Fidaxomicin, like vancomycin, is indicated for treatment of Clostridium difficile-associated diarrhea. Both drugs are poorly absorbed systemically and treat the condition locally in the gut and intestines. Vancomycin, however, appears to be more soluble that fidaxomicin over the range of physiologically-relevant dissolution media. The innovator of fidaxomicin submitted a petition, FDA-2015-P-1595 (here) requesting that the FDA require in vitro testing, pK testing, and a BE study with clinical endpoints.
In a Federal Register notice today (here), the FDA has indicated that it will be responding to the petition, but, as yet, no response has been posted on regulations.gov. The Agency’s draft bioequivalence (BE) Guidance for fidaxomicin (here) outlines the requirements for establishing BE of generic version of the product. Like the vancomycin draft Guidance, there are various in vitro and in vivo options that FDA has set forth for the establishment of BE. Like the vancomycin draft Guidance, if the generic version of fidaxomicin is qualitatively (Q1) and quantitatively (Q2) the same as the reference listed drug (RLD) in terms of active and inactive ingredients, then no BE study with clinical endpoints is required and the firm must meet in vitro dissolution requirements. But in addition, and unlike the vancomycin BE recommendation, the FDA recommendation for fidaxomicin includes in vivo fasting and fed pharmacokinetic studies, which may indicate that FDA believes that systemic absorption may be somewhat greater than that of vancomycin.
If the generic fidaxomycin formulation is not Q1 and Q2 the same as the innovator, FDA recommends that a bioequivalence study with clinical endpoints also be conducted, again this is similar to the vancomycin recommendation.

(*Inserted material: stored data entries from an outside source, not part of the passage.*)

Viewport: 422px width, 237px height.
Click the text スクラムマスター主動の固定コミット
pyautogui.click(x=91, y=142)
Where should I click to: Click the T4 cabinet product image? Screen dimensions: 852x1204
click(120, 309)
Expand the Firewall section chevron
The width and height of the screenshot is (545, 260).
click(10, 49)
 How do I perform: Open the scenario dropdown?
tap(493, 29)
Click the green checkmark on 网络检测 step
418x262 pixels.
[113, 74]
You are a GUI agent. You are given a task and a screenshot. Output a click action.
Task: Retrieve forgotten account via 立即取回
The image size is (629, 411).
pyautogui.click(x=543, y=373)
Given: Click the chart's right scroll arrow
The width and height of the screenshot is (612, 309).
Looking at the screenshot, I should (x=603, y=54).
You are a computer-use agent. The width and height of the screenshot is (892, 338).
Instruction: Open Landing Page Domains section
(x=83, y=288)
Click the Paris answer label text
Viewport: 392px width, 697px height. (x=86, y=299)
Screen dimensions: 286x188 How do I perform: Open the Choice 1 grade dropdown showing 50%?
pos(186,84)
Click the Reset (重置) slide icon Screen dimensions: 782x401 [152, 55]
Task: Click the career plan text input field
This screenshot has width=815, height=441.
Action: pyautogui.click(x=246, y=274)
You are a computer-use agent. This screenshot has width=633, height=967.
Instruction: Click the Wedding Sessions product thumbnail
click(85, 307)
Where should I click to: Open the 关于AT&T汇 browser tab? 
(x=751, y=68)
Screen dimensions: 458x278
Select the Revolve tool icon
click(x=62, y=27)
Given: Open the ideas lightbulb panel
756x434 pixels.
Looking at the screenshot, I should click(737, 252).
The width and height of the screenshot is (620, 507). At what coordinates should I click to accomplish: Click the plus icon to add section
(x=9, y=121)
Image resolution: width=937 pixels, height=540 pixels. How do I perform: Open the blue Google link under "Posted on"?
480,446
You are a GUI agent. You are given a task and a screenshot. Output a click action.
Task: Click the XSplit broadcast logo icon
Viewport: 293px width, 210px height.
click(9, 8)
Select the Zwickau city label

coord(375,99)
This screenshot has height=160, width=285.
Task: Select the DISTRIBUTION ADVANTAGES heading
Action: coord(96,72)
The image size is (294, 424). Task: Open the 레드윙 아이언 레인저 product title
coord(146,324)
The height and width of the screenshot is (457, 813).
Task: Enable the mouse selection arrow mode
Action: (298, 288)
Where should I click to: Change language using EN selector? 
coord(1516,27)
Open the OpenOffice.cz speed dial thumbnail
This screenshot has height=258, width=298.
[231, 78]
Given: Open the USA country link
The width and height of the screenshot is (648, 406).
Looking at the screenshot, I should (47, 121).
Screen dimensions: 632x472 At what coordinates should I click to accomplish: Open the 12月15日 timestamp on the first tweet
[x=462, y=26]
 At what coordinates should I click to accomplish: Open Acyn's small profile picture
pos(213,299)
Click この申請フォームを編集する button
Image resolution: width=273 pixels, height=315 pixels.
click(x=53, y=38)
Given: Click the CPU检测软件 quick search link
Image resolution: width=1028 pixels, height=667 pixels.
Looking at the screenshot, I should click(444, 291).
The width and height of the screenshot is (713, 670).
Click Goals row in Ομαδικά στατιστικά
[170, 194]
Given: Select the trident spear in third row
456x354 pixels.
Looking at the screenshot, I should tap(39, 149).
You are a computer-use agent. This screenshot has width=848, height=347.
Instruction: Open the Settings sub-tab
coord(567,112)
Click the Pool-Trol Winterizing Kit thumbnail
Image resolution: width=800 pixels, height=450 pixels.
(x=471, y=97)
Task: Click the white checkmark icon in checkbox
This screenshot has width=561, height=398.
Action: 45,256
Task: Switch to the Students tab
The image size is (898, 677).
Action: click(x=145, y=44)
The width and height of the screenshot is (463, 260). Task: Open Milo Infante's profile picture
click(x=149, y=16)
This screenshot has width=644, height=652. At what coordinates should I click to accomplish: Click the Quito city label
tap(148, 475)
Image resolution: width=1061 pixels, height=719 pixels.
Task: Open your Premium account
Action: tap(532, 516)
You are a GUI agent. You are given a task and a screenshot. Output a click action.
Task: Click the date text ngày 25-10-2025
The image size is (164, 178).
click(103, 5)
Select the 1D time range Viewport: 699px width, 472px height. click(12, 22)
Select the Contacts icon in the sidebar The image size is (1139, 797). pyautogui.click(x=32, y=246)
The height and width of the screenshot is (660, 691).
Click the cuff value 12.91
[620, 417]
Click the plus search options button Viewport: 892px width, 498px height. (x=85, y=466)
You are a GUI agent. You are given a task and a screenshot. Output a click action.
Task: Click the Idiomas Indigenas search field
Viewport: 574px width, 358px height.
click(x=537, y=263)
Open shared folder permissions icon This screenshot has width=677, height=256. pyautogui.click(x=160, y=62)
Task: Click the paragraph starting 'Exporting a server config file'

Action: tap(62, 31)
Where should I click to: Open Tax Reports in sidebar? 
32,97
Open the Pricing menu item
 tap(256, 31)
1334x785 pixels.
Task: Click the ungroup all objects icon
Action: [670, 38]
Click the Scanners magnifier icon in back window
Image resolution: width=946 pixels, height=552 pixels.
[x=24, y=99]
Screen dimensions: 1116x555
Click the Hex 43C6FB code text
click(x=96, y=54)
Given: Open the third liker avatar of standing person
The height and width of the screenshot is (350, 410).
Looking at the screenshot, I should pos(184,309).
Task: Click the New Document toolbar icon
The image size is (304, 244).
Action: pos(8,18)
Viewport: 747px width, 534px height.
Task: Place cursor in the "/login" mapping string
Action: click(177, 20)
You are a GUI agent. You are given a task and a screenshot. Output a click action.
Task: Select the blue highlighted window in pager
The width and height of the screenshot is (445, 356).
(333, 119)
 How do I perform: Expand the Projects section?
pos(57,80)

It will be interesting to read the petition response, which (I assume) will be available and posted soon on regulations.gov. This is another example of FDA’s new scientific look at products that don’t fit the usual in vivo or in vitro profile for establishing bioequivalence. We have seen FDA’s continued “outside the box” thinking on similar products in an effort to develop a pathway to generic approval for these non-traditional type products.